TOPLUMDA görülme sıklığı yüzde 5 olan hemoroid hastalığı birçok hastanın utanması nedeniyle ilerliyor. Hastaların genellikle 3 ya da 4'üncü evreye gelince hekime başvurduklarını söyleyen Kent Bayraklı Tıp Merkezi Genel Cerrahi Uzmanı Opr. Dr. Yeğinboy, hastaların utanmaları nedeniyle ameliyat olmak zorunda kaldıklarını belirtti.
Halk arasında basur olarak bilinen hastalığın en sık 35-45 yaşları arasında görüldüğünü belirten Op. Dr. Yeğinboy, "Oysa şikayetler başladığında, daha hastalık erken evredeyken başvurulsa daha ağrısız ve daha az girişimsel yöntemlerle sorun halledilebilir. Hastalığın geç evredeki tedavisinde ise ameliyat altın standart olup, en iyi yöntem ise klasik ameliyattır" dedi.

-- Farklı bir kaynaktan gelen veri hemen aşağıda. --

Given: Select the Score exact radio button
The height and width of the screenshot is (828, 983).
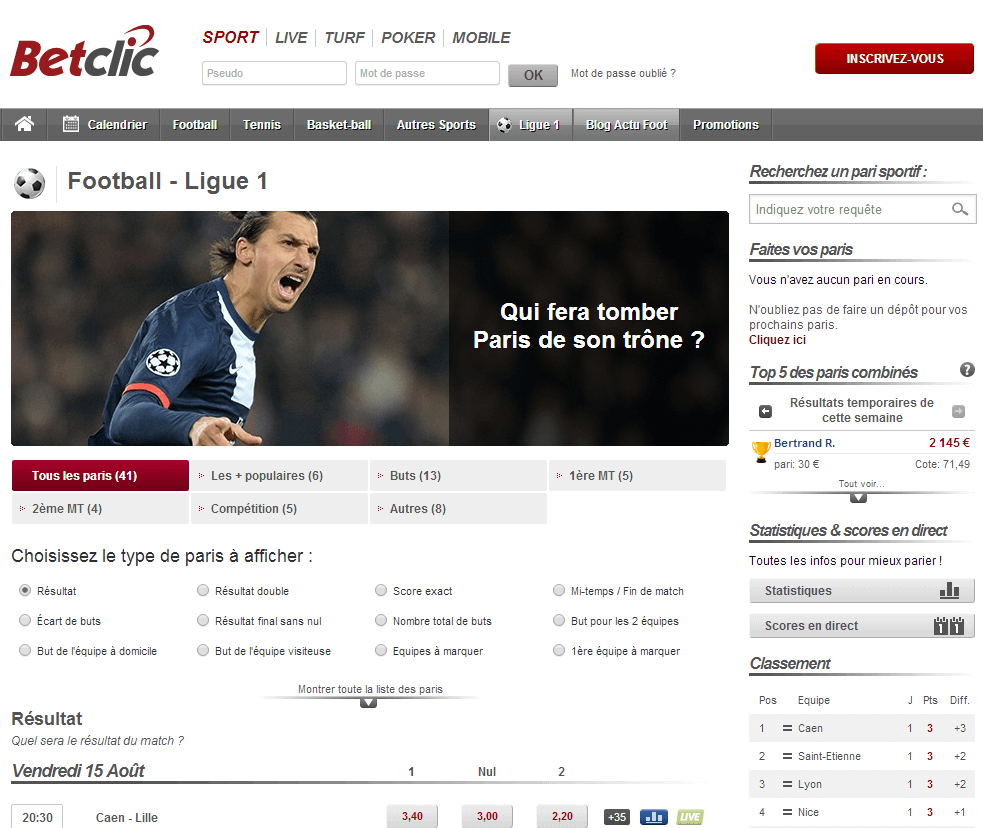Looking at the screenshot, I should (381, 590).
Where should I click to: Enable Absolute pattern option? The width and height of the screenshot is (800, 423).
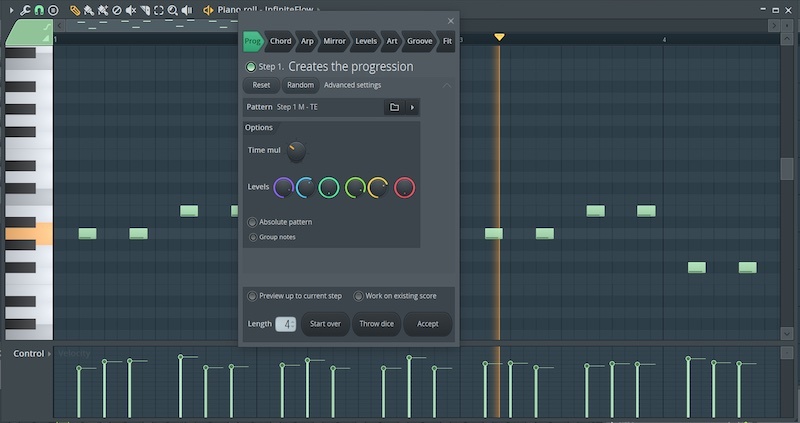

Hastalığın, anal bölgede toplardamarların baskı altında genişlemesi sonucu geliştiğini belirten Op. Dr. Yeğinboy, "Aşırı kabızlığa bağlı ıkınma, sürekli oturma veya ayakta durma, hamilelik ve obezite en önemli nedenler olarak sıralanabilir. Bu hastalık iç ve dış olarak ikiye ayrılır. İç hemoroid fazla ağrıya neden olmadan sadece kanama şeklinde belirti vermesi yanında makatta bir dolgunluk hissi ve kaşıntı da eşlik edebilir. Dış hemoroid ise kendini şişlik, ağrı, kanama ve yanma ile gösterir. Hemoroidin 4 evresi vardır. 1'inci evre dışardan normal görünüm, sadece kanama. 2'inci evre ıkınma ile dışarı çıkan ve kendiliğinden içeri giren hemoroidal şişliktir. 3'üncü evre ıkınmayla veya ıkınma olmadan çıkan, kendiliğinden veya elle içeri itilebilen hemoroidal şişlik. 4'üncü evre ise elle içeri itilemeyen, sürekli dışarda duran hemoroidal şişliktir."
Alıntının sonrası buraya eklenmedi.